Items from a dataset
<<<<
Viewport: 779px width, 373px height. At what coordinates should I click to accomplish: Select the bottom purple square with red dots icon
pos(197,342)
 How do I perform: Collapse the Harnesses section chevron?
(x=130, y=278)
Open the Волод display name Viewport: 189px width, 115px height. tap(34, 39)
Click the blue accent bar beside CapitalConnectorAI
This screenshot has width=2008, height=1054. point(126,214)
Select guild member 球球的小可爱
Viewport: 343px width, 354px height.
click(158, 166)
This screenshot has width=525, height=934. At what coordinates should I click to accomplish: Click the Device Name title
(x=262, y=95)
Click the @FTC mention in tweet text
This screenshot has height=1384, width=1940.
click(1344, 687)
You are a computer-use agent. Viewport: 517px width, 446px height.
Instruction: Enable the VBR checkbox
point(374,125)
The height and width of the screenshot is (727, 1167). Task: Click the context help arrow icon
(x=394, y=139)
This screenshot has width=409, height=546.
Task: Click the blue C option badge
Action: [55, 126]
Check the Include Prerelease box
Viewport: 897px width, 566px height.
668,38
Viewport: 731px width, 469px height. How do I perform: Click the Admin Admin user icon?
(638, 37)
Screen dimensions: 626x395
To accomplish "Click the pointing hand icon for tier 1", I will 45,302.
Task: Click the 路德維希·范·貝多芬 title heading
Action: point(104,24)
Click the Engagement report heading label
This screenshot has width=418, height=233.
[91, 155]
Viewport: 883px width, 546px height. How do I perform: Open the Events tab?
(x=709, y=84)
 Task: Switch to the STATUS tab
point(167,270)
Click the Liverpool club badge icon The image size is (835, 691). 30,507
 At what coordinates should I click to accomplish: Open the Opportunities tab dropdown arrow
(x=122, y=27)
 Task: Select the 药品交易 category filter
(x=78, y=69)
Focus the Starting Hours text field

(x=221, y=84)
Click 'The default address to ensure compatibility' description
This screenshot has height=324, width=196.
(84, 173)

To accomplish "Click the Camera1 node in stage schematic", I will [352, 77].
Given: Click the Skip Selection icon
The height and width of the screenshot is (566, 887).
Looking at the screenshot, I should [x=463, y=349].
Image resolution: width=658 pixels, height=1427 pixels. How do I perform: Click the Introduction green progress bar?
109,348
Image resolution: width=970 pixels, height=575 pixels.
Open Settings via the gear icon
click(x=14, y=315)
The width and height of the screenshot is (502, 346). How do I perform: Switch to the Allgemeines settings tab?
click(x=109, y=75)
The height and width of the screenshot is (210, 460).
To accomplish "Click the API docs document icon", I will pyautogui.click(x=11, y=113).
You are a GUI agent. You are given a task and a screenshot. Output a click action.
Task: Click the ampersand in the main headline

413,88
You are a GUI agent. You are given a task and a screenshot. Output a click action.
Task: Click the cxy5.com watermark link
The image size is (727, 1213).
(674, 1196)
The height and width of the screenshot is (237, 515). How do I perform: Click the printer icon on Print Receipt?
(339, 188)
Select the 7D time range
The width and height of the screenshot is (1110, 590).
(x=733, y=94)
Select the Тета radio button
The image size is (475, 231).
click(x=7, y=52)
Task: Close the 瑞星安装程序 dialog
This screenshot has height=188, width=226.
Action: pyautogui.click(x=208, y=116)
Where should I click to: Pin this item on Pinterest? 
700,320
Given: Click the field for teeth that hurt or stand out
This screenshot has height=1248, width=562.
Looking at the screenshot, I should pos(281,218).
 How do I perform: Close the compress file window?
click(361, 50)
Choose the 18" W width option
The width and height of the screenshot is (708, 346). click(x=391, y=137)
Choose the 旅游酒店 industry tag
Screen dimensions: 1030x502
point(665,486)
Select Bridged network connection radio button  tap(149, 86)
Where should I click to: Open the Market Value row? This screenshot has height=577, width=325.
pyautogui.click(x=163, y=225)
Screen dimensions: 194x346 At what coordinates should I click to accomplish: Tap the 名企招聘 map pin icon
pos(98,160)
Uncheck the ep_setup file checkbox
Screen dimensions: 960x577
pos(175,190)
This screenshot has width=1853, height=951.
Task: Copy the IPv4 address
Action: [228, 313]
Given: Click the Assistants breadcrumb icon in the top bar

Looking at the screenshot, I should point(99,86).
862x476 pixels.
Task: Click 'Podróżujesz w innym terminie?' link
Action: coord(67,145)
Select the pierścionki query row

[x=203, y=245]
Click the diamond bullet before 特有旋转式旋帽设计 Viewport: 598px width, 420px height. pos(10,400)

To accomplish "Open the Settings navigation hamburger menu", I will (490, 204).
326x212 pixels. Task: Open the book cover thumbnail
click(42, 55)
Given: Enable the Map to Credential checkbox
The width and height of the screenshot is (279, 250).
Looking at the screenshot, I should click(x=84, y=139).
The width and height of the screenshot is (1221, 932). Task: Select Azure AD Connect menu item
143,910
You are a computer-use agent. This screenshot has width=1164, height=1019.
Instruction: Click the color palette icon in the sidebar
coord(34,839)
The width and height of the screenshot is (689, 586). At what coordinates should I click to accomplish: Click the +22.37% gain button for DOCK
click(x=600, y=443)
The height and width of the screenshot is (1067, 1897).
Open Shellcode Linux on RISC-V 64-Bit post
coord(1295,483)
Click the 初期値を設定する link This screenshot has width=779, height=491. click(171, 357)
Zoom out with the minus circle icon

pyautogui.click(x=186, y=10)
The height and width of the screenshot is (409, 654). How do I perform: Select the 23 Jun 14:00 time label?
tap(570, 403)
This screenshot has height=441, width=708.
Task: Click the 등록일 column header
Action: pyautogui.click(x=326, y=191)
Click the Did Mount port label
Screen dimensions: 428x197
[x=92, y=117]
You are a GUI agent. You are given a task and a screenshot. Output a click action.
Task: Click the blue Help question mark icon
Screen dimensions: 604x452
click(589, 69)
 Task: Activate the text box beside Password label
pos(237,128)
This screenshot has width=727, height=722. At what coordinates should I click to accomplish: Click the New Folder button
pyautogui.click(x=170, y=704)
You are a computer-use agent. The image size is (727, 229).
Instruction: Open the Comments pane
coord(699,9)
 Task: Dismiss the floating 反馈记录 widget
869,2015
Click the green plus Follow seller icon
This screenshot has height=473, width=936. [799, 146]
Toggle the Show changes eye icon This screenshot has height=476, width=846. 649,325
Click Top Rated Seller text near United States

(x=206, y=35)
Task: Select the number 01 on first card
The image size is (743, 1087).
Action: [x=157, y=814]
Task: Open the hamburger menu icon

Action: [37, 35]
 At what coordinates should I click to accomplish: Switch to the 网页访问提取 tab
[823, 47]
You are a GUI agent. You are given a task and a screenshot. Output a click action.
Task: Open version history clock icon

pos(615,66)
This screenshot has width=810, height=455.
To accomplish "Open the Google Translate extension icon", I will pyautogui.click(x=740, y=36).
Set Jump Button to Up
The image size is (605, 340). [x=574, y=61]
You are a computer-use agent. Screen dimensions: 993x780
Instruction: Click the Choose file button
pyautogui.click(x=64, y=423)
>>>>
__REQUIRED WORK__: In the records above, locate each line with the word "computer". Copy all such lines.

__EXERCISE RESULT__:
You are a computer-use agent. Viewport: 517px width, 446px height.
You are a computer-use agent. This screenshot has width=1164, height=1019.
You are a computer-use agent. The image size is (727, 229).
You are a computer-use agent. Screen dimensions: 993x780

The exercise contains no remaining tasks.